Hace mucho tiempo, tanto que no alcanzan todas las gavillas de años para medirlo, no existía nada, tan sólo un inconmensurable vacío en el que flotaba tu divina presencia, Tloque Nahuaque y junto a ti, los elementos etéreos de la creación nadando en una especie de opalina nebulosa flotante.
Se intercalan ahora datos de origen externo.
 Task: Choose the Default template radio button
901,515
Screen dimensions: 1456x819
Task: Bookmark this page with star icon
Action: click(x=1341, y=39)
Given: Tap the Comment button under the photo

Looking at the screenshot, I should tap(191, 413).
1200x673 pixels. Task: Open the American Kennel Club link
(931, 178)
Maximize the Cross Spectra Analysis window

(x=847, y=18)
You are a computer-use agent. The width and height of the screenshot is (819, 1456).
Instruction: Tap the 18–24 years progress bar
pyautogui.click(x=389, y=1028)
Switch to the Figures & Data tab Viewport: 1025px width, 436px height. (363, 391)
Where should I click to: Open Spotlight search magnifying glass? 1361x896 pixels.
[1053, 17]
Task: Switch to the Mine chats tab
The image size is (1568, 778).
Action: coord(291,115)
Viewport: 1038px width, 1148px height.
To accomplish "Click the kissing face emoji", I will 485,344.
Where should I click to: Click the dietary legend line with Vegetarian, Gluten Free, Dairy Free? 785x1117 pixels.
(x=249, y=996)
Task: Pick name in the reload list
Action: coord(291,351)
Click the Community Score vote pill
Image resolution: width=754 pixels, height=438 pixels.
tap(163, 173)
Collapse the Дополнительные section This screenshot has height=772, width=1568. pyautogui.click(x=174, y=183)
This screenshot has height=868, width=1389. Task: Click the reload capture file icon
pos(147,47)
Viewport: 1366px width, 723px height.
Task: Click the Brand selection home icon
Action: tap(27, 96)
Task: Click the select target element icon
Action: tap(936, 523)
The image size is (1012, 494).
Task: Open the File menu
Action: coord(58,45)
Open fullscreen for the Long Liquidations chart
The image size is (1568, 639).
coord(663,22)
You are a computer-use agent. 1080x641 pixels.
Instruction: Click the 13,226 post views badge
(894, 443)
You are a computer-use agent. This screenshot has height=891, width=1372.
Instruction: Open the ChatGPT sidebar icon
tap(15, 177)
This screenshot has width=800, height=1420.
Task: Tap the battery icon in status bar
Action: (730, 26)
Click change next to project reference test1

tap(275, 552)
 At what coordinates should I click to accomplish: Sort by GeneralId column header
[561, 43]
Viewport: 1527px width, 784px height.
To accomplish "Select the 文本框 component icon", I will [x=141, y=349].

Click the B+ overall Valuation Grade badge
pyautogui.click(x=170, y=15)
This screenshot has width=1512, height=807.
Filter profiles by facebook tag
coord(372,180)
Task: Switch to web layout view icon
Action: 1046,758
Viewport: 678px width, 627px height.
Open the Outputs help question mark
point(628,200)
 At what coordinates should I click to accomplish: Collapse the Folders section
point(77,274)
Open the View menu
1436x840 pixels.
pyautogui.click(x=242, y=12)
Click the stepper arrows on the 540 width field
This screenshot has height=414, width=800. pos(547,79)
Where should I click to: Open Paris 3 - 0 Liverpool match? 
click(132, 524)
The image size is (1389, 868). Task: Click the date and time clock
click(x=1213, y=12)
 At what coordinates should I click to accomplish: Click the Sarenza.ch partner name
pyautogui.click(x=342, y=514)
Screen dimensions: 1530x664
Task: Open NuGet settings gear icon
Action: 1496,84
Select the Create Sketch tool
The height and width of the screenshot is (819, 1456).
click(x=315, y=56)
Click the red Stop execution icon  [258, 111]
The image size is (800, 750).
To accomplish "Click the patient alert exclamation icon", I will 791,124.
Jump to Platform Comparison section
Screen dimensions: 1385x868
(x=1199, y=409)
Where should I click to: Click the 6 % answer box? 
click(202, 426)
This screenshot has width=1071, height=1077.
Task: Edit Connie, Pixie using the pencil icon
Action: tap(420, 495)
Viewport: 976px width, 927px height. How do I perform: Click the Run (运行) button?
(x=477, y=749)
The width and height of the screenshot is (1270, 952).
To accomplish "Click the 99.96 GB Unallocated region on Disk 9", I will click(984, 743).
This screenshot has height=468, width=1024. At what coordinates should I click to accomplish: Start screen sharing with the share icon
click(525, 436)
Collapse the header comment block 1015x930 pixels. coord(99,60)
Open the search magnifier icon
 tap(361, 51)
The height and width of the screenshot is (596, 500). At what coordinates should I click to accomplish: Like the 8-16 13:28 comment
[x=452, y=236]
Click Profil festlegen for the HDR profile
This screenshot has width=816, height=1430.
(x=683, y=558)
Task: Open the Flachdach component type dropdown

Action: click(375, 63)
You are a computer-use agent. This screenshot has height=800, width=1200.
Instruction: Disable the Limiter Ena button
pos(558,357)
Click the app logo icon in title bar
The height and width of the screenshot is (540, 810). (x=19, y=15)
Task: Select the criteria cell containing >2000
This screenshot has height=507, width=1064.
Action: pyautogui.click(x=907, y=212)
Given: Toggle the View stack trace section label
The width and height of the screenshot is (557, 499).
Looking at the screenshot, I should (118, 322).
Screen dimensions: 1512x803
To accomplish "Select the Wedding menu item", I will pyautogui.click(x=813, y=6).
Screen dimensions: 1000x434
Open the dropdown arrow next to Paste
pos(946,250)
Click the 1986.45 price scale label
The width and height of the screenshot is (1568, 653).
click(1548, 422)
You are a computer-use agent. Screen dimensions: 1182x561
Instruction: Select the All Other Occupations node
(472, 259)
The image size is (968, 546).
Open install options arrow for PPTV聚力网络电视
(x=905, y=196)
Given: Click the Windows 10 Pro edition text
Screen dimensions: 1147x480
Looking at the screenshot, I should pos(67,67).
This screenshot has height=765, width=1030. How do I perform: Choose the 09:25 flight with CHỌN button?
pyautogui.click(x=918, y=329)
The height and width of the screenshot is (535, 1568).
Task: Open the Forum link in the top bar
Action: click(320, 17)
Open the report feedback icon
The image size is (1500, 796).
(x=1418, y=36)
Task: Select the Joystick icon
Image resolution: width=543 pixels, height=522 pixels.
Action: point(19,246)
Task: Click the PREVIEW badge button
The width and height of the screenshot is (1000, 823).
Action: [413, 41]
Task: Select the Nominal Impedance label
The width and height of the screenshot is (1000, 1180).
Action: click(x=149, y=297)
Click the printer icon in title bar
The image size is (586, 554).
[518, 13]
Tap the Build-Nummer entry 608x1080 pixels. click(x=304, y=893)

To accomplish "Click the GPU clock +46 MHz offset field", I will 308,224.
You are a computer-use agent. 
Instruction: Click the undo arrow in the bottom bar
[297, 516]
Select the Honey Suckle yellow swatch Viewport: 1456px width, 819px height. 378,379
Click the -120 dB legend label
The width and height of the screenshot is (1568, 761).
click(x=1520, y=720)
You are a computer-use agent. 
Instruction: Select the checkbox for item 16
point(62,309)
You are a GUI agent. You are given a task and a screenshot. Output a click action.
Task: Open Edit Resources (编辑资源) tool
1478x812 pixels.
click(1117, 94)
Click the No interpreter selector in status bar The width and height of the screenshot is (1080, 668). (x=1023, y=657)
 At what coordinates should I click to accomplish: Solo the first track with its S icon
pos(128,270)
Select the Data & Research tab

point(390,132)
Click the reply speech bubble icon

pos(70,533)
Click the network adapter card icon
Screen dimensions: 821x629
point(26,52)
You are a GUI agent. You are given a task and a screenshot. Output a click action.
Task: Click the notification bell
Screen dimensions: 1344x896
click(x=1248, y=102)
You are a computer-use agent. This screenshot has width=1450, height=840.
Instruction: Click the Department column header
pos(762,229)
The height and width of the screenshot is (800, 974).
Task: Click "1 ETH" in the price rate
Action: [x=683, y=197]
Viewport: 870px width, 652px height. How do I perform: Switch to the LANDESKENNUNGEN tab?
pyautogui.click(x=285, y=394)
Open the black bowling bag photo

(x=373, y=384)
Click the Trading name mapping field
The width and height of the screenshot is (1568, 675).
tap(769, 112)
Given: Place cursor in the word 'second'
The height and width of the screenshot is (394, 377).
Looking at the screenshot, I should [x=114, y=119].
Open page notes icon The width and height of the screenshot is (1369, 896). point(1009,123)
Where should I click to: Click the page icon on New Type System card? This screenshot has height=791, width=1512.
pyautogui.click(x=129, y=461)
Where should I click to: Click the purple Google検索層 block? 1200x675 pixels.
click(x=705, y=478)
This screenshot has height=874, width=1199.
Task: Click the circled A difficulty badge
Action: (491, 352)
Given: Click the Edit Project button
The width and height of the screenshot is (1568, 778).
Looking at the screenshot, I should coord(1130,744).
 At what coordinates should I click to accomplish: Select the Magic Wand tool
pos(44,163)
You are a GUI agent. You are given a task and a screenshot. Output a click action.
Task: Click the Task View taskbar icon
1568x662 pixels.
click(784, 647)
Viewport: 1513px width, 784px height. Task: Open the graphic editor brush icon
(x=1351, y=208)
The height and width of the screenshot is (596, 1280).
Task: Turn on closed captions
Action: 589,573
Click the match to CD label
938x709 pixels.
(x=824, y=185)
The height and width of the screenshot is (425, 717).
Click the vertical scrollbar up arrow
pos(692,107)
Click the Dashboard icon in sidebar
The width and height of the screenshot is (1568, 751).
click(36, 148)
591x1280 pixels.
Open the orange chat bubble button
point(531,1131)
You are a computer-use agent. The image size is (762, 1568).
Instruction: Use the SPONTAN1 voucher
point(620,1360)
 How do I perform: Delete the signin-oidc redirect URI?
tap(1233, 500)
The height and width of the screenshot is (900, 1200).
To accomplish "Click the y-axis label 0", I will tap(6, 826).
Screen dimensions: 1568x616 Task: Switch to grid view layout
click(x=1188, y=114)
Tú, Tloque Nahuaque, “dueño de lo que está cerca”, “aquel que se creó a sí mismo”, el dios creador de la primera pareja, ordenador del cosmos, amo de los Cinco Soles, arquitecto universal. Tú, dios imperecedero,  simbolizas el principio de todo lo existente, la gran sustancia cósmica del eterno movimiento y del espacio infinito, al que llamaste Ollincan, “el lugar del movimiento constante”. A ti, dios innombrable, vengo a venerarte, principio de la inteligencia, aunque carezcas de forma, aunque seas inaprensible, aunque seas invisible. Fuiste el reverenciado creador del Omeyocan, el Lugar de la Dualidad, donde moraron tus primeros hijos los dioses, donde surgió el supremo principio dual. Tú, Tloque Nahuaque, quien no contento con regalarnos las galaxias, los soles, las lunas y los planetas, creaste a tus primogénitos, los inconmensurables Ometecuhtli y Omecihuatl, Señor y Señora de la Dualidad, partes masculina y femenina de la Creación, y de ti mismo, Tloque Nahuaque.

¡Oh, dios del movimiento perpetuo y del espacio infinito! Gracias a ti los Señores de la Dualidad engendraron a los cuatro Tezcatlipoca: Xipetotec, el Tezcatlipoca rojo; Tezcatlipoca, el Tezcatlipoca negro; Quetzalcóatl, el Tezcatlipoca blanco; y Huitzilopochtli, el Tezcatlipoca azul, quienes dieron forma al universo donde sólo estaba Cipactli flotando en el vacío, muerto a manos de Quetzalcóatl para dar forma a la Tierra, cuando los dioses lo partieron por la mitad y colocaron sus mitades una sobre otra: el Cielo sobre la Tierra. Trece cielos asentados en la cabeza, lugares sagrados donde moran las divinidades, donde el último lugar te pertenece, el Omeyan, el lugar de nuestro origen, el lugar en donde surgen todas las almas de los mortales. Nueve inframundos localizados en la cola del venerable cocodrilo, culminados con el Mictlan, el Lugar de los Muertos, presidido por Mictlantecuhtli y Mictlancíhuatl, el lugar de los descarnados, refugio de las almas comunes. La Tierra, Tlalticpac ubicada en el centro, entre los cielos y los inframundos, y rodeada del Altéotl, el Agua Divina, lugar de residencia de nosotros, los pobres mortales ¡Oh maravillosa verticalidad del universo!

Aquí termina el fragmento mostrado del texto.